## Requirement 1
Rename "Germans" as "Bavarians" in the piece about Lockhart barbecue, then write out its passage starting at "Don’t ask for" and ending at "of Lockhart, Texas.".
## Requirement 2
Pick up the piece about Lockhart barbecue after its final sentence and keep writing it.
Excerpted text Start Marker
Don’t ask for BBQ sauce at Smitty’s or for a fork.

The people who run Smitty’s were echt Germans once, the same as my people. One of my forefathers was a teenaged stowaway on a steamer from Bremerhaven that docked in Galveston; before long he lived in the Texas Hill Country as did his descendants. We don’t actually know much about that part of the family, except that they drank.

I so wish that they were eaters, not drinkers: Brisket Germans, not Beer Germans. Then they would have been the kind of Germans that these Schmidt and Mueller and Kreuz people were, the people of Lockhart, Texas.

The Texas BBQ tradition began in the backrooms of butchers and grocers throughout the state. In the days before refrigeration, they would slow-cook unsold meat that they otherwise would have had to throw away. Now, Lockhart—named for the first Anglo who set foot in the Caldwell County—isn’t much known for its grocery stores. But it has three of the most famous BBQ joints in the state, or perhaps the country: Kreuz, Smitty’s, Black’s. And at 30 miles outside of Austin, they are quite possibly the perfect pilgrimage for anyone trying to escape the hype-swamp of SxSW.
Excerpted text End Marker
Information supplied Start Marker
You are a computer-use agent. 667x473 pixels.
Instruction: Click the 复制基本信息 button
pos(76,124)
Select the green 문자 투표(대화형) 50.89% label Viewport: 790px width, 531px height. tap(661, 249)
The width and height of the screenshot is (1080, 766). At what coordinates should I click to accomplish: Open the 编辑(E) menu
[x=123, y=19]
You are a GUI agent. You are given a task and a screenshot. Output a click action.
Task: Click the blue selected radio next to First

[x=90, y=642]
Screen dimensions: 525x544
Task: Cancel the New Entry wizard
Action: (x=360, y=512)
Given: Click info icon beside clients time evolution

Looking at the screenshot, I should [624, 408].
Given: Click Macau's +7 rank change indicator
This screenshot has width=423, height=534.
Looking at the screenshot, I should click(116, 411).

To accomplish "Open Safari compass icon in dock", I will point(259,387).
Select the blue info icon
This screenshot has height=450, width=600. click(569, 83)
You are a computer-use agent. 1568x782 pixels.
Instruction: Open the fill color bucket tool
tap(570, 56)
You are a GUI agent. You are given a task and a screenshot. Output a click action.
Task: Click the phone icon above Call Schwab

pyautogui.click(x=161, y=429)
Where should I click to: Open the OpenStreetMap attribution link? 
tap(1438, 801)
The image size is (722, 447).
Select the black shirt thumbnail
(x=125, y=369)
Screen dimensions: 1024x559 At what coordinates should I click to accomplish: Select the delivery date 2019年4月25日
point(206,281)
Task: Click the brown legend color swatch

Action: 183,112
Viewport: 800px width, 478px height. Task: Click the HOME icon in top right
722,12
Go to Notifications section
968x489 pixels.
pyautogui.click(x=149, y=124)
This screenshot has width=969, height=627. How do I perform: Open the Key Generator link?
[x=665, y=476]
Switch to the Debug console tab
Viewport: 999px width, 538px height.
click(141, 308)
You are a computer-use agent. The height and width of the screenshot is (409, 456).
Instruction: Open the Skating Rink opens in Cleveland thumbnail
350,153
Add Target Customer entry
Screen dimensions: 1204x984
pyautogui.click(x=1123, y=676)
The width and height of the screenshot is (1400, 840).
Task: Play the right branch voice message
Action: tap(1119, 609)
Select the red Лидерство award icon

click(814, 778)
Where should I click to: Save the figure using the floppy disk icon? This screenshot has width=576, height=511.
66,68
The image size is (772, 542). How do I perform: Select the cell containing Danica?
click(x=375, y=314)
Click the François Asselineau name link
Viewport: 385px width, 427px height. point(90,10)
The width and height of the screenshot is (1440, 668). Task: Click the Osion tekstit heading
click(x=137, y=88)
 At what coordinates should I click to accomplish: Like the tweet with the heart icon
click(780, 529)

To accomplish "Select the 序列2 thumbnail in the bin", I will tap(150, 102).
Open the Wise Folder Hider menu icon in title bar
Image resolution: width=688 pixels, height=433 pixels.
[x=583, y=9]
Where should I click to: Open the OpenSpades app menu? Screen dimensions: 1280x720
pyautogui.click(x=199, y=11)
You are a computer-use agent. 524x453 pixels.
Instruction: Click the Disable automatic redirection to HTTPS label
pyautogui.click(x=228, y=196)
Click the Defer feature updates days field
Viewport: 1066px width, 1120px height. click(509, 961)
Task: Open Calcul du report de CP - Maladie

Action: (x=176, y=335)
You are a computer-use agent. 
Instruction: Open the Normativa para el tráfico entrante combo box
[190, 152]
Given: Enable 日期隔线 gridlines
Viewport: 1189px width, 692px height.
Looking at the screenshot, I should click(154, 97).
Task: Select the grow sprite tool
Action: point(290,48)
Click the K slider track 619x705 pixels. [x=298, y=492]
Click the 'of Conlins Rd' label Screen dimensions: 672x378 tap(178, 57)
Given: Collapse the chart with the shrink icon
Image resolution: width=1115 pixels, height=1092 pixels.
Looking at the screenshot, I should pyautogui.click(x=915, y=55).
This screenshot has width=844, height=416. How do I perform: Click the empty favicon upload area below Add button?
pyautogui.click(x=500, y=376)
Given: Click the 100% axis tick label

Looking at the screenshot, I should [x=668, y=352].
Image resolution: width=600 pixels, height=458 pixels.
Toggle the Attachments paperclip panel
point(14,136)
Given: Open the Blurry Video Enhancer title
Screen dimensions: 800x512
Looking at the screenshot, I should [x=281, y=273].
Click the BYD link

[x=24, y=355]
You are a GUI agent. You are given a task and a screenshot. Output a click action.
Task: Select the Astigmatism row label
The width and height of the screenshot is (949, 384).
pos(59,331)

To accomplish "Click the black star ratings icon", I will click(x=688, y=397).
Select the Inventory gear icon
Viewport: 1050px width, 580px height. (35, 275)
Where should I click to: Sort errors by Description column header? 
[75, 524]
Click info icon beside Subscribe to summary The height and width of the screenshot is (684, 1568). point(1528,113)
Information supplied End Marker
## Reply 1
Don’t ask for BBQ sauce at Smitty’s or for a fork.

The people who run Smitty’s were echt Bavarians once, the same as my people. One of my forefathers was a teenaged stowaway on a steamer from Bremerhaven that docked in Galveston; before long he lived in the Texas Hill Country as did his descendants. We don’t actually know much about that part of the family, except that they drank.

I so wish that they were eaters, not drinkers: Brisket Bavarians, not Beer Bavarians. Then they would have been the kind of Bavarians that these Schmidt and Mueller and Kreuz people were, the people of Lockhart, Texas.

## Reply 2
I’ve now been to all three of these titans—Smitty’s twice and Black’s and Kreuz once—over the past two years, and I’m ready to deliver the verdict that will end this post: the winner is Smitty’s*

*And now for the overlong qualifier to that ruling. Black’s deserves a co-prize, or perhaps a separate category, because it serves chicken, and Smitty’s doesn’t, and the chicken at Black’s is of a moistness that cannot be explained by standard chicken-physics. Kreuz is not bad, but it’s cavernous in its new location, and it has such heavy heavy competition that to be third in the race of three is actually not nearly as bad as you might think. And Smitty’s does get a boost from mere atmospherics alone. I love the long hooded firepits of Kreuz, but Smitty’s actually makes all its customers tiptoe past an open mesquite fire, as if to engender some sort of empathy or deeper connection to the brisket you’re about to eat. The customer is half-smoked by the time he or she reaches the counter. And in an age of liability laws and lawyerdom, an open fire without so much as a grate protecting all who come is itself a thing of beauty, a throwback. As is the Lockhart way of serving meat, bare on butcher paper, with a halfloaf of wonderbread and perhaps a block of cheddar. In our party, there were differing opinions about which part of this meatpile was the best. There were sausage devotionalists—I do believe Matt Bean Kelly Hines suggested making a necklace out of it and Matt Bean thought it would make a nice present for his girlfriend. This brisket, and its perfect balance of meat and fat, was my favorite; my daughter was likewise smitten. The ribs themselves won my wife over, because they are like ribs you might find elsewhere in creation, just better. Don’t ask for BBQ sauce at Smitty’s or for a fork: anything that would stand in the way of the intimacy between mouth, fingers, and beef is, as my people used to say, verboten.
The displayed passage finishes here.